The Great Courses, a series of educational lectures available via monthly streaming subscription, will feature an image by UCR physicist Umar Mohideen in the Spanish-language version of its 2008 production “Quantum Mechanics: The Physics of the Microscopic World,” published by The Teaching Company.

The featured image illustrates the Casimir force or effect, a phenomenon where two uncharged, parallel conducting plates experience a small attractive force when placed extremely close together. This effect arises from the quantum nature of empty space, which teems with transient virtual particles. In 1948, Dutch physicist Hendrik Casimir theorized that if the gap between the plates is small enough, the number of virtual particles between them is extremely reduced, resulting in greater pressure from the virtual particles in the surrounding space which pushes the plates together.

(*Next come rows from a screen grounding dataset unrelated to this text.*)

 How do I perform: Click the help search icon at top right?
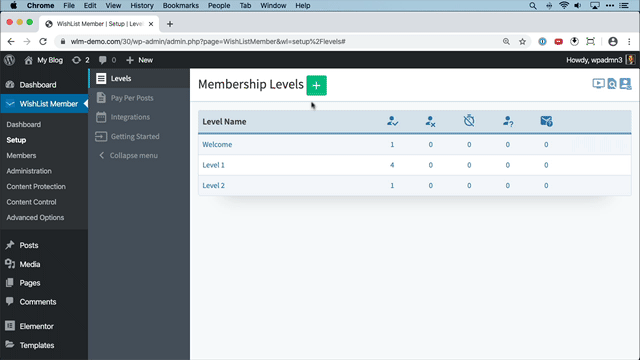612,84
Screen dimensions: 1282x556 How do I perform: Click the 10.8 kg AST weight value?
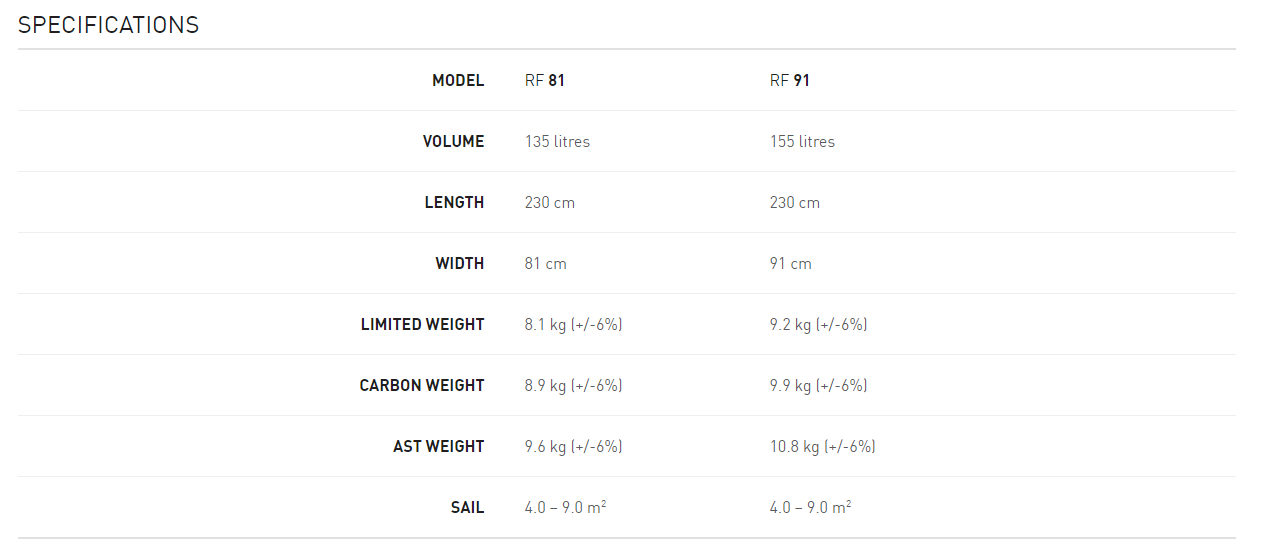coord(822,446)
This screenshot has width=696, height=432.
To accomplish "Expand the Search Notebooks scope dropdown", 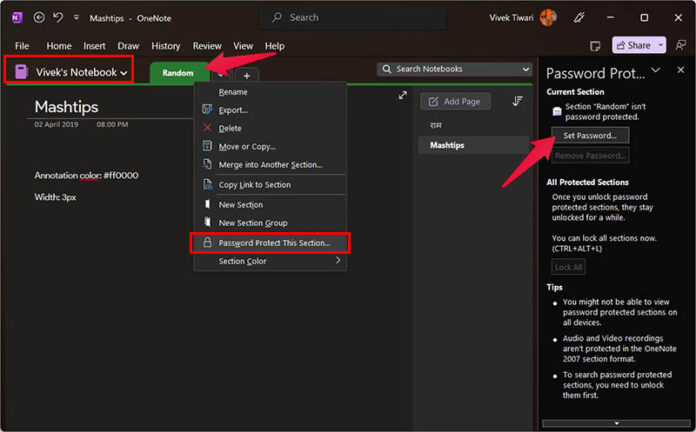I will [x=526, y=69].
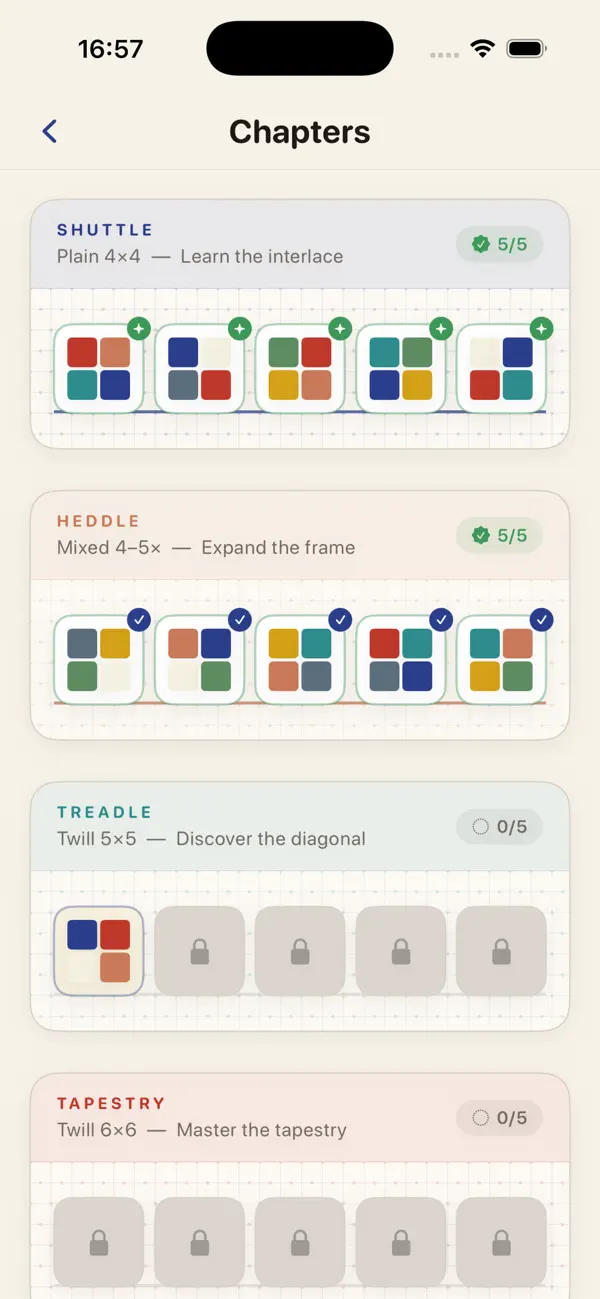
Task: Open the fourth Heddle level tile
Action: coord(401,660)
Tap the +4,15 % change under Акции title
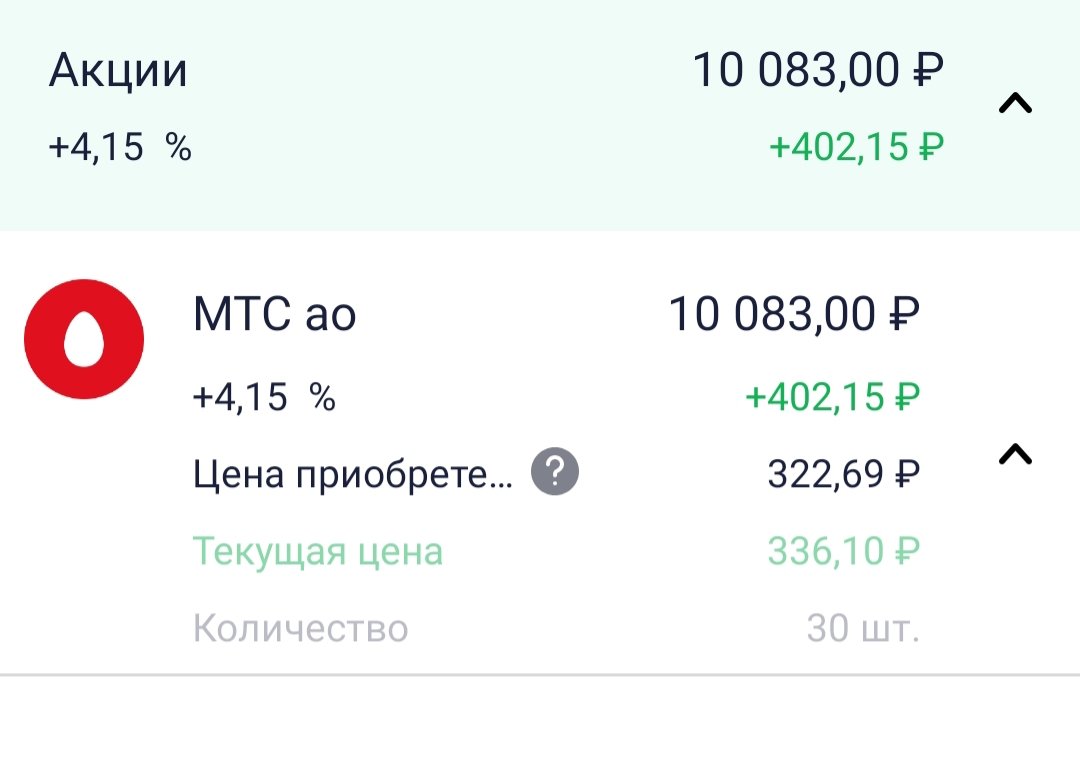The width and height of the screenshot is (1080, 782). [x=120, y=148]
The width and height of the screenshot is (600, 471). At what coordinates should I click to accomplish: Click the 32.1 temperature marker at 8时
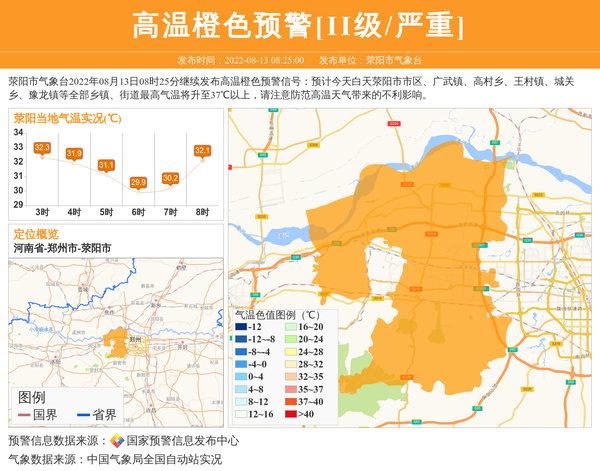coord(202,151)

In the late 1990s, Mohideen experimentally confirmed this effect. Using an aluminum-coated sphere placed less than a thousandth of a millimeter from a plate, he and a colleague measured the Casimir force with great precision — within 1% of theoretical predictions. This groundbreaking work is now cited in leading graduate-level quantum mechanics textbooks.

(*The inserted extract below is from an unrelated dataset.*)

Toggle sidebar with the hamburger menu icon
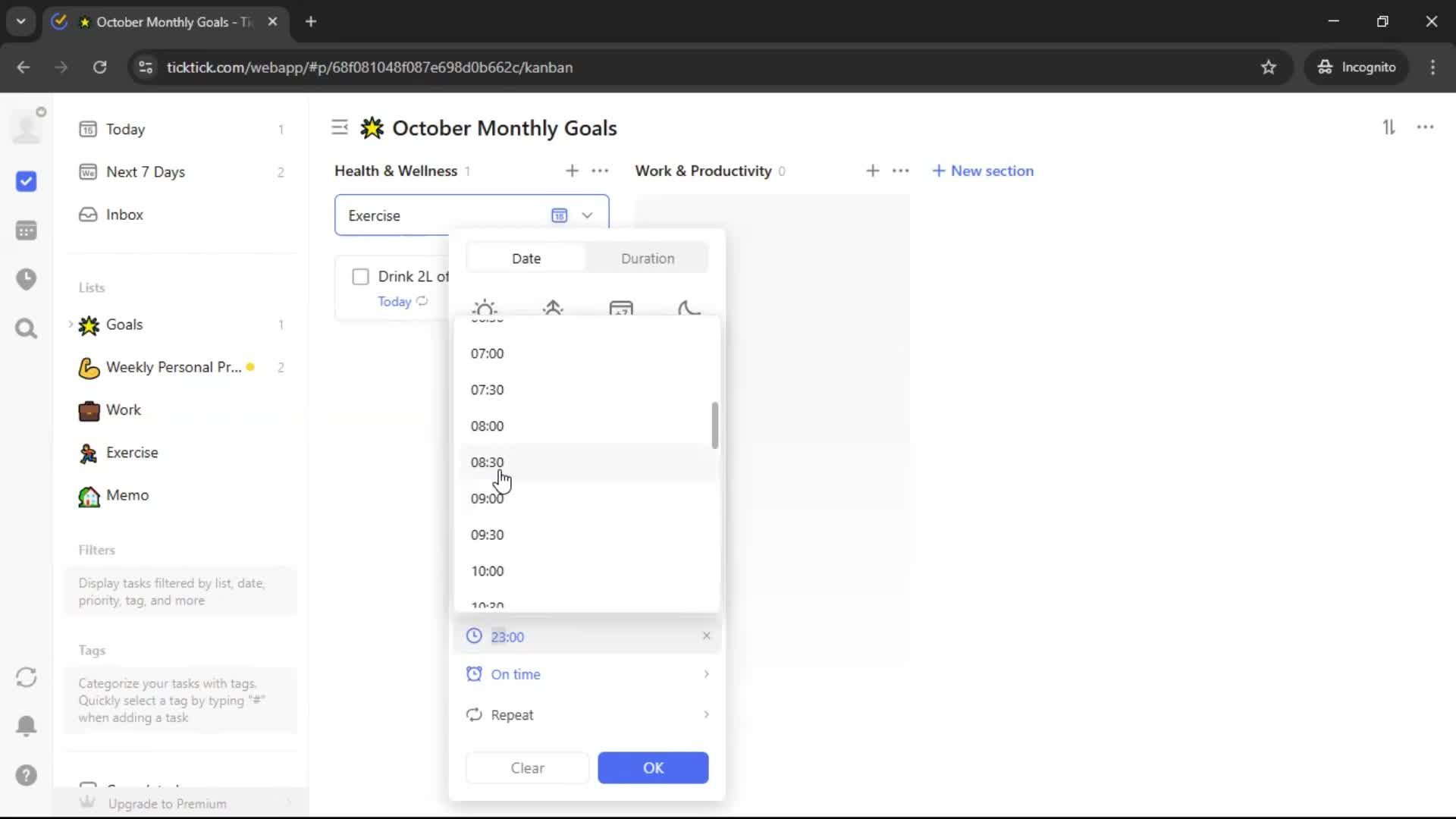The height and width of the screenshot is (819, 1456). (x=340, y=127)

“Through the Casimir force, our experiment verified the presence and role of virtual photons,” said Mohideen, a distinguished professor of physics and astronomy.
The Casimir effect has broad implications, deepening our understanding of the quantum nature of space and influencing fields such as condensed matter physics, quantum field theory, atomic and molecular physics, gravitation and cosmology, mathematical physics, and nanotechnology.